Si on savait les chemins du Queyras plutôt terreux et « bikables », on était loin d’imaginer qu’ils étaient aussi adaptés à la pratique du « E-Bike », particulièrement dans leur sens ascendant. Alors certes, les derniers hectomètres d’ascension vers les 2’651 mètres du col des Estronques piquent autant les jambes qu’ils font pulser le palpitant, ils restent étonnamment « escaladables » en selle.
Sommet Bucher coché, nous entamons notre longue et gratifiante traversée en balcon.
Au col des Prés de Fromage, notre pseudo connaissance des lieux, après être déjà passés ici en 2023, nous incite à oublier notre guide Cyril et ses précieux conseils, pour une petite partie de jardinage.
La Pointe de la Selle (la bien nommée) et sa grande soeur, la Pointe des Ravis, minéralités émoussés qui séparent le vallon de l'Ecuelle du Col Fromage.
A la caillasse du premier, nous privilégions les pâturages du second.
La fameuse combe verte (aussi appelée combe des Pellissier), l'ami Cyril finit par nous rattraper pour nous annoncer que nous faisons fausse route.
Retour dans le droit chemin, pour un premier tronçon ascendant, voire localement, très ascendant.
Le fameux passage au bord du Ravin de Ruine Blanche comme si vous y étiez.
Quand la Crête des Chambrettes et son ancien poste optique s'annoncent, c'est que le Fromage (et le dessert) ne sont plus très loin.
Ce qui semble mettre en joie (et en péril) l'ami Cyril ?
Les Plates, le nom local, mais aussi les pédales préférées de notre increvable camarade Patricia.
Le célèbre et fameux Col Fromage est en vue. Les contreforts du versant sud de la vallée de Ceillac, aussi.
Le chemin queyrassin par excellence. Pas trop sinueux, terreux et souvent, ondulant à flanc. Des qualités rares et peu répandues, plus au nord, dans les Alpes.
Col Fromage, Here We Are !
Au programme de notre dessert, après le Fromage, d'abord une douce transition accrochée aux flancs de la Crête de Rasis.
Une transition localement descendante.
Avant une remontée très avérée en direction du Col des Estronques
Cagna et pente pour une ascension plus exigeante qu'il n'y parait, en versant adret
S'élever au-dessus de la vallée de Ceillac, à la force du mollet, mais aussi, à celle du Levo toujours partant pour nous assister.

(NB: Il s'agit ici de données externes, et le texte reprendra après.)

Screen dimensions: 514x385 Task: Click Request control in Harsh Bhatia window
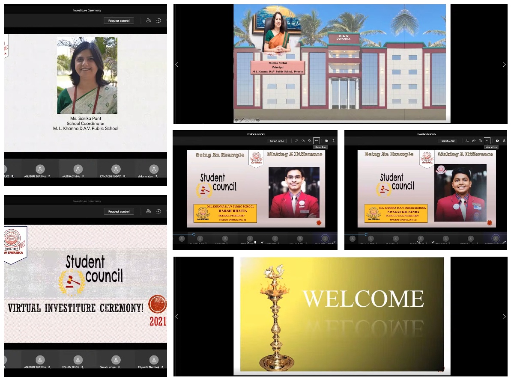[x=276, y=141]
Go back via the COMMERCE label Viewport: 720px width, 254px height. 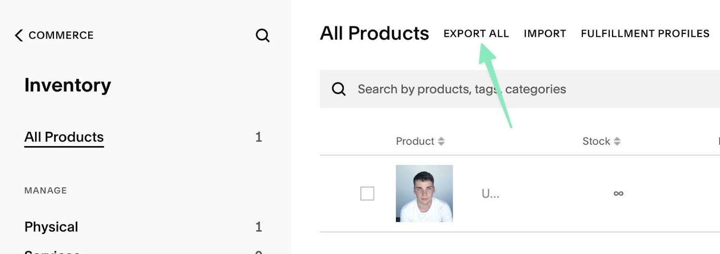[61, 36]
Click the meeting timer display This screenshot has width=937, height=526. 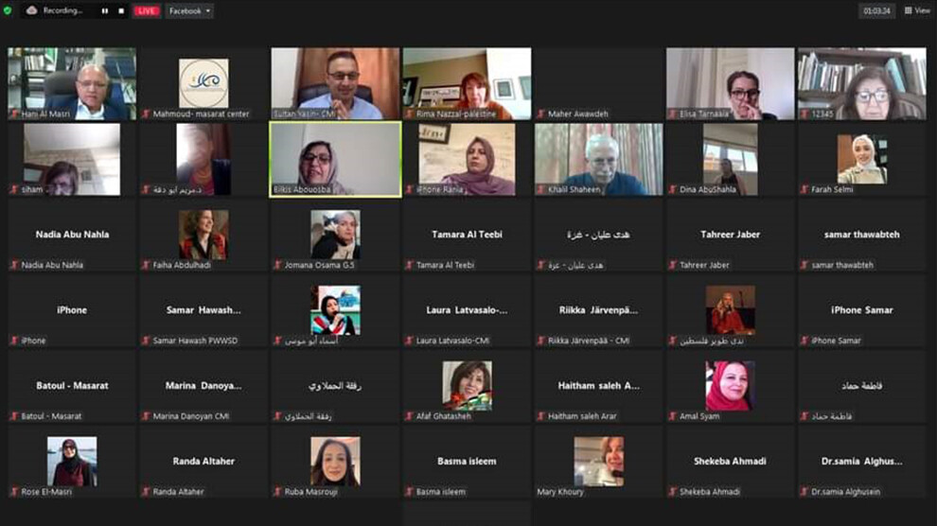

L'attque de la pente finale. Dire qu'il y a de la pente, frôle l'euphémisme. Y a qu'à se fier à la position de l'ami Cyril pour en deviner les pourcentages indécents.
Finalement, à force d'expliquer et d'insister, nous finissons par atteindre les 2'561 mètres du Col des Estronques, sellés mais légèrement exténués.
Direction St-Véran, via un chemin qui semble faire la course avec son parfois tumultueux voisin local, le Rif de Lamaron.
Nous ne sommes pas du genre à nous jeter des fleurs, mais ça fait quand même du bien de laisser la gravité (terrestre) désormais, faire le travail à notre place.
Notre guide Cyril évolue ici comme dans son jardin.
Et ça se voit au rythme qu'il imprime à la descente.
Des mélèzes (beaucoup de mélèzes), des fleurs et un nouveau ruban ocre particulièrement « bikable ». Y pas de doute, nous somme bel et bien dans le Queyras.
La perspective de la bière de la Baïta du Loup, notre confortable hébergement queyrassin de 2023, redonne de l'allant au groupe.
A une passerelle improvisée, il faut parfois savoir privilégier le rocher tout proche. Ou pas !
Une fois le torrent de Curlet franchi, les bulles de notre boisson houblonnée préférée titille déjà nos papilles.